Why it matters: Without browser observability, your AI can read code but can’t see what happens when it runs. Every debugging session requires you to manually describe the problem. With Gasoline, the AI observes the bug directly.
Most AI coding tools (Claude Code, Cursor, Windsurf) have built-in filesystem access. If yours doesn’t, the reference filesystem MCP server handles it:
What it does: Read, write, search, and navigate files.
Why it matters: The foundation. Everything else builds on the AI being able to read and edit your code.
Key capabilities: Read files, write files, search by name or content, directory listing.
What it does: Lets the AI query your database directly — read schemas, run SELECT queries, inspect data.
Why it matters: When debugging a “wrong data” bug, the AI can check the database instead of you running psql and pasting results. It can also verify that migrations ran correctly.
Key capabilities: Schema inspection, read queries, data exploration. Most implementations are read-only by default (safe for production databases).

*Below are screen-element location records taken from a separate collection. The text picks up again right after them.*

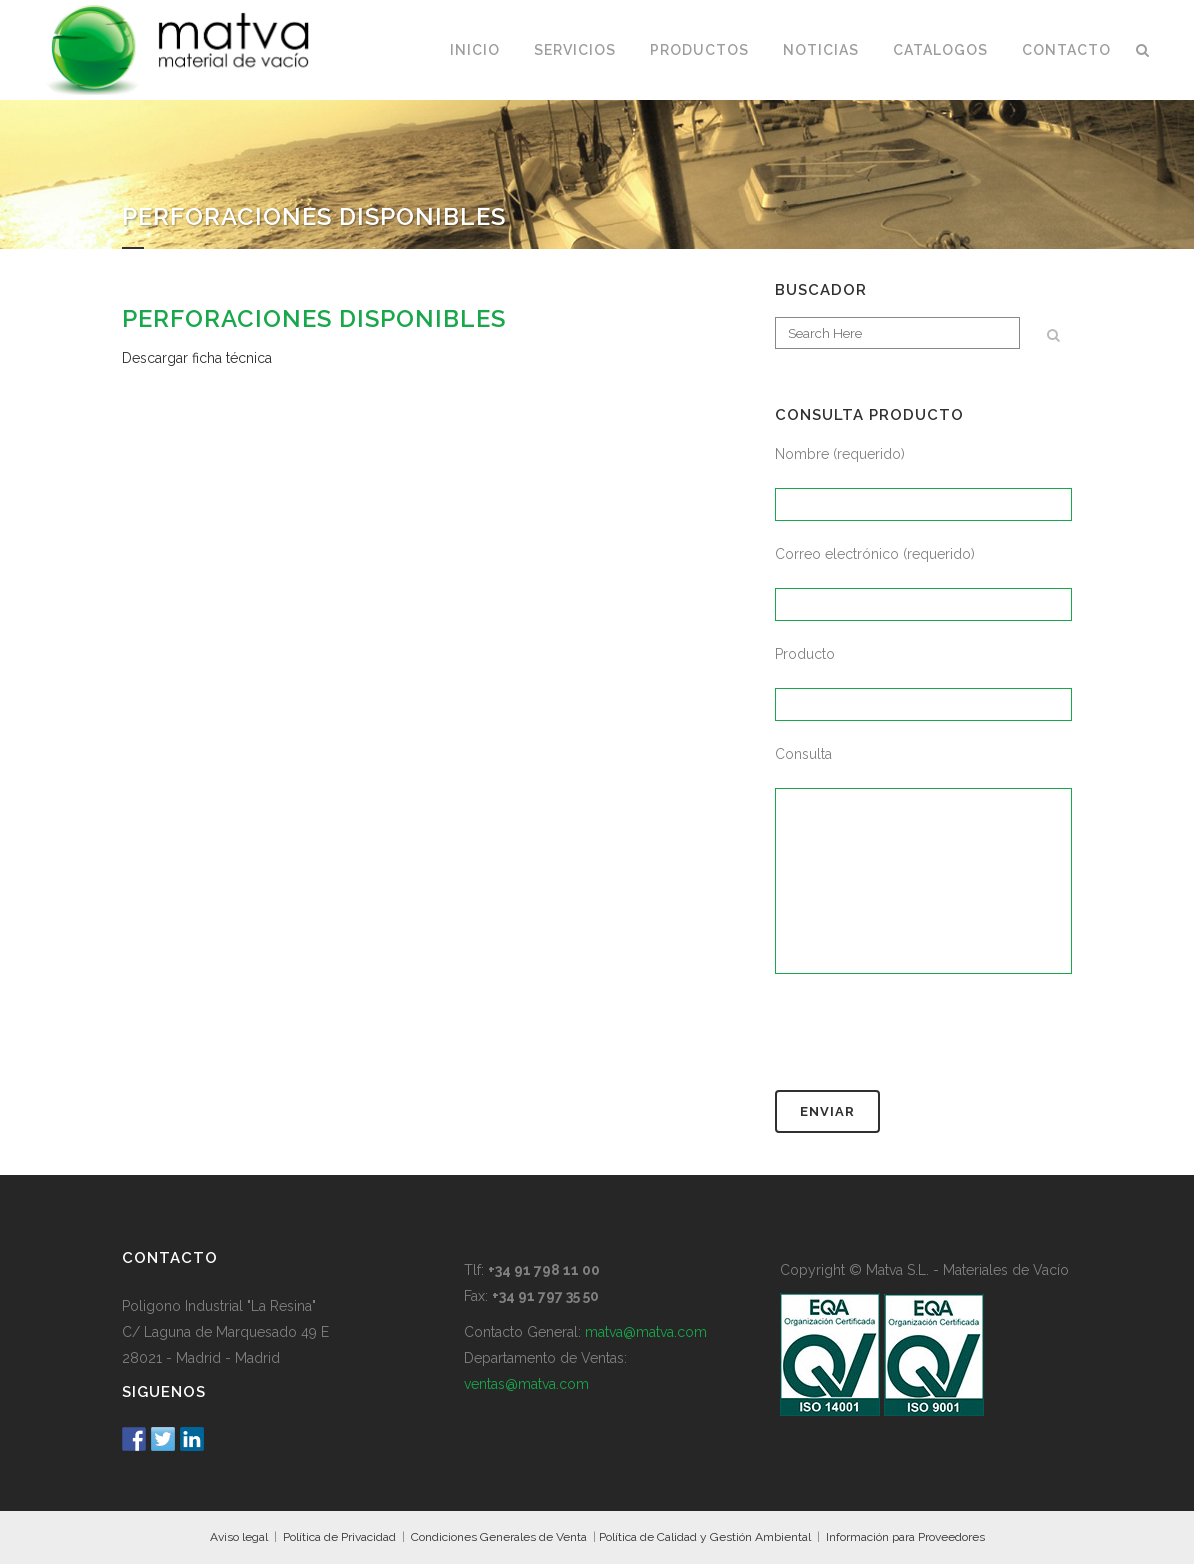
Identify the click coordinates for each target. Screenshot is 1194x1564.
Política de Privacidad (339, 1537)
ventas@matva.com (526, 1384)
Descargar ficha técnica (197, 358)
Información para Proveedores (905, 1537)
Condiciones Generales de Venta (499, 1537)
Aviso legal (239, 1537)
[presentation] (927, 1041)
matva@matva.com (646, 1332)
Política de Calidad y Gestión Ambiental (705, 1537)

Use case: “Why is the user’s email wrong on the profile page?” → AI checks the database, finds the email was never updated after the migration, identifies the migration bug.
What it does: Create PRs, read issues, check CI status, review code, manage releases.

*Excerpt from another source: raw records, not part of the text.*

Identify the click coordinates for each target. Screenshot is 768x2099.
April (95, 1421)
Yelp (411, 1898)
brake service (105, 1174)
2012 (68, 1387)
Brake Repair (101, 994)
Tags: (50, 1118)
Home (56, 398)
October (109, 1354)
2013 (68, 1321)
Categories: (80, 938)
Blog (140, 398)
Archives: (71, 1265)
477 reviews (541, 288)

Why it matters: The AI can close the loop — fix a bug, create a PR, link it to the issue, and check if CI passes. Without GitHub access, you’re the intermediary for every PR and issue interaction.
What it does: Searches the web and fetches page content.
Why it matters: When your AI encounters an unfamiliar error or needs documentation for a third-party library, it can search instead of guessing. This is especially useful for new APIs, recent library versions, and obscure error messages.
Key capabilities: Web search, URL fetching, content extraction.
Use case: “I’m getting a ERR_OSSL_EVP_UNSUPPORTED error” → AI searches, finds it’s a Node.js 17+ OpenSSL 3.0 issue, applies the fix.
What it does: List containers, read logs, start/stop services, check health.
Why it matters: If your backend runs in Docker, the AI can check container logs when the API returns 500s. No more “can you check the Docker logs?” copy-paste cycles.
Key capabilities: Container listing, log reading, service management, health checks.
Use case: “The API is returning 500s” → AI checks Gasoline for the error response, then checks Docker logs for the backend container, finds the database container is down, restarts it.
What it does: Check build status, read test results, manage tickets.
Why it matters: The AI can check if CI is green after pushing a fix, read test failure logs, and update tickets with results — closing the loop without tab-switching.
Start with Gasoline and your built-in filesystem access. Add GitHub and database when you find yourself copy-pasting between those tools and your AI. Add the rest as needed.
MCP adoption is accelerating. Every major AI coding tool now supports MCP, and new servers appear weekly. The pattern is clear: AI assistants are becoming environment-aware, connecting to every data source and tool a developer uses.
The developers who set up the right MCP servers today work significantly faster — not because the AI is smarter, but because the AI can see more of the picture.